Named ‘Operation Ghost Click' due to the way that attackers changed domain name server (DNS) settings, the FBI said that the infections caused infected users to be directed to rogue results to generate revenue for the botnet owners. The cyber criminals also allegedly replaced legitimate internet ads with substitutes that triggered millions of dollars of advertising payments for themselves.
Bharara said: “These defendants gave new meaning to the term ‘false advertising'. As alleged, they were international cyber bandits who hijacked millions of computers at will and re-routed them to websites and advertisements of their own choosing, collecting millions in undeserved commissions for all the hijacked computer clicks and internet ads they fraudulently engineered.
“The international cyber threat is perhaps the most significant challenge faced by law enforcement and national security agencies today, and this case is just perhaps the tip of the Internet iceberg. It is also an example of the success that can be achieved when international law enforcement works together to root out internet crime.”
Following a two-year investigation, Bharara said the government "pulled the plug" on rogue data servers used in New York, Chicago and other US cities yesterday at 3am.
Using DNSChanger malware to infect computers, the attackers were able to manipulate internet advertising to generate at least $14m in illicit fees. The FBI also claimed that in some cases, the malware had the additional effect of preventing users' anti-virus software and operating systems from updating, thereby exposing infected machines to even more malicious software.

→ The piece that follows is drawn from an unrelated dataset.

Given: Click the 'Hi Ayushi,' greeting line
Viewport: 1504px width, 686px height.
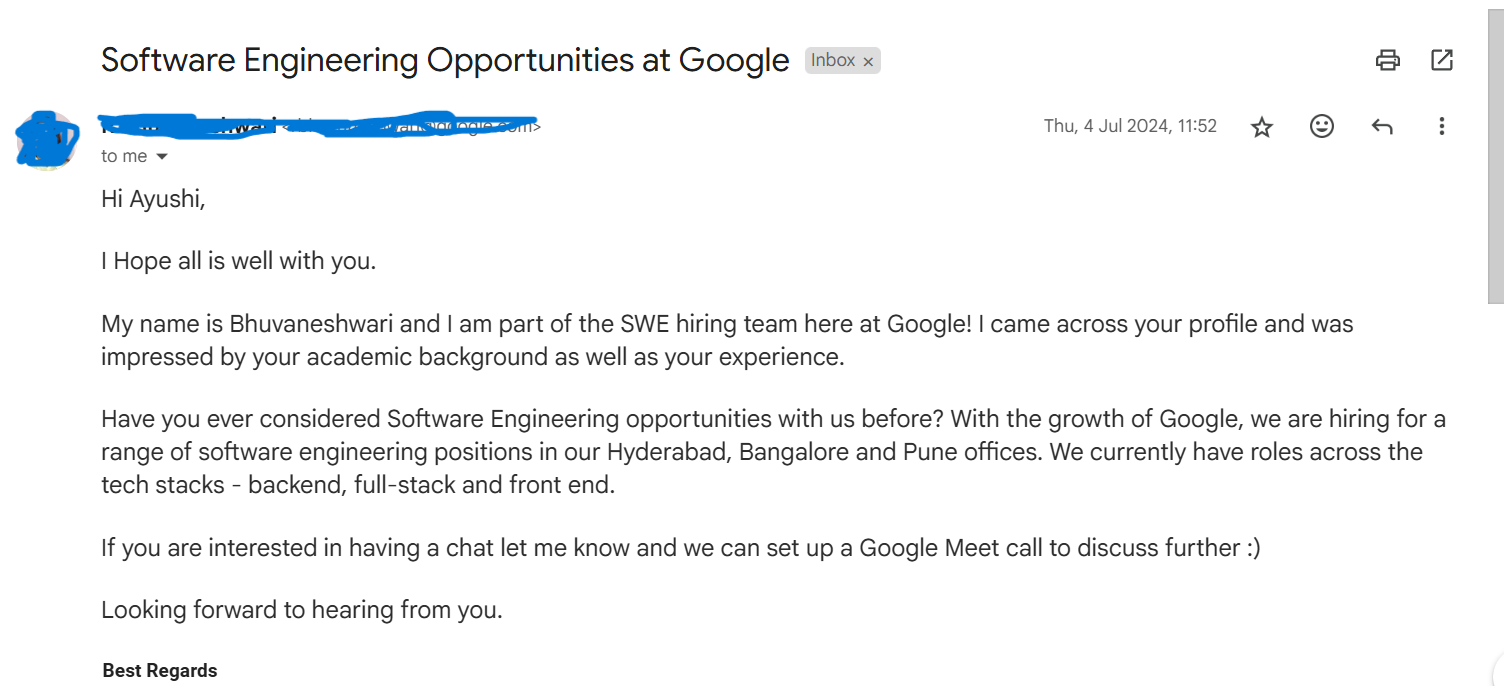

At the government's request, US District Judge William Pauley in New York has appointed an independent receiver to replace the defendants' unplugged servers with clean servers, and FBI officials said they are now in the process of working with 32,000 internet service providers worldwide, which in turn may notify individual victims.
Rik Ferguson, director of security research and communication EMEA at Trend Micro, said: “This concerted action against an entrenched criminal gang is highly significant and represents the biggest cyber criminal takedown in history. Six people have been arrested through multinational law enforcement co-operation based on solid intelligence supplied by Trend Micro and other industry partners."